▶ **Prompt**
Only certain lines below are wanted: those starting at the line containing "Viewport: 274px width, 142px height." and ending at the line containing "You are a computer-use agent. This", both included, each retyped exactly.

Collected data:

===

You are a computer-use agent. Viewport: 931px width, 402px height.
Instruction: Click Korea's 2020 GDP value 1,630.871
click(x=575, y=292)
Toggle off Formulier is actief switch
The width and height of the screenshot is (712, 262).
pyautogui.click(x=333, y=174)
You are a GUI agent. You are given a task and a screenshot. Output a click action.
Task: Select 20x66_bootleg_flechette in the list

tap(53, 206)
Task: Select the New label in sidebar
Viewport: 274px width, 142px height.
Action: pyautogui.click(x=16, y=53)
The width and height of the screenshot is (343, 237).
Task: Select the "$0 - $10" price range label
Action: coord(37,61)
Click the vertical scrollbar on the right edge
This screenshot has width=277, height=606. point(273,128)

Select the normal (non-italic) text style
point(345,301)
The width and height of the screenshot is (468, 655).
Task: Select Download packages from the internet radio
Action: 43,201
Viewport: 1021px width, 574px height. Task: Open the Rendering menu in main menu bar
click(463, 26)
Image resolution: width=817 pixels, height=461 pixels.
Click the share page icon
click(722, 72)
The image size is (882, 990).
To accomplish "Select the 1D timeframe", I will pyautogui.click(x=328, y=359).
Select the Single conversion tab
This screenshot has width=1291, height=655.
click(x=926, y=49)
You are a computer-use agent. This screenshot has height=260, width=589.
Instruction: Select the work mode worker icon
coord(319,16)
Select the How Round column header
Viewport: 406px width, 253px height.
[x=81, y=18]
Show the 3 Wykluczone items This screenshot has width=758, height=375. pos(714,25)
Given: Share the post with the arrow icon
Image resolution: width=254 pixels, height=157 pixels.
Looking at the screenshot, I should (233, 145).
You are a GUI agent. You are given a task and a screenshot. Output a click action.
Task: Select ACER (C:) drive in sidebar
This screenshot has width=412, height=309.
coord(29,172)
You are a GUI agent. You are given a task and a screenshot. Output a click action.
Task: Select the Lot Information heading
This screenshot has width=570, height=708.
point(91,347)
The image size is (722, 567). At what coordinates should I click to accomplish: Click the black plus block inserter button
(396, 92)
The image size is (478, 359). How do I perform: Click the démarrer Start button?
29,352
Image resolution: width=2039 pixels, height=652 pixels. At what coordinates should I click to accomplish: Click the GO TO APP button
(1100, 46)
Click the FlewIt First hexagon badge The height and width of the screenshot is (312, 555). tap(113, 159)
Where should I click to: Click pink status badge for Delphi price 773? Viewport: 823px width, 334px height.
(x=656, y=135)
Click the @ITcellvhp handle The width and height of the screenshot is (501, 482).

===

▶ **Exercise response**
Viewport: 274px width, 142px height.
Action: pyautogui.click(x=16, y=53)
The width and height of the screenshot is (343, 237).
Task: Select the "$0 - $10" price range label
Action: coord(37,61)
Click the vertical scrollbar on the right edge
This screenshot has width=277, height=606. point(273,128)

Select the normal (non-italic) text style
point(345,301)
The width and height of the screenshot is (468, 655).
Task: Select Download packages from the internet radio
Action: 43,201
Viewport: 1021px width, 574px height. Task: Open the Rendering menu in main menu bar
click(463, 26)
Image resolution: width=817 pixels, height=461 pixels.
Click the share page icon
click(722, 72)
The image size is (882, 990).
To accomplish "Select the 1D timeframe", I will pyautogui.click(x=328, y=359).
Select the Single conversion tab
This screenshot has width=1291, height=655.
click(x=926, y=49)
You are a computer-use agent. This screenshot has height=260, width=589.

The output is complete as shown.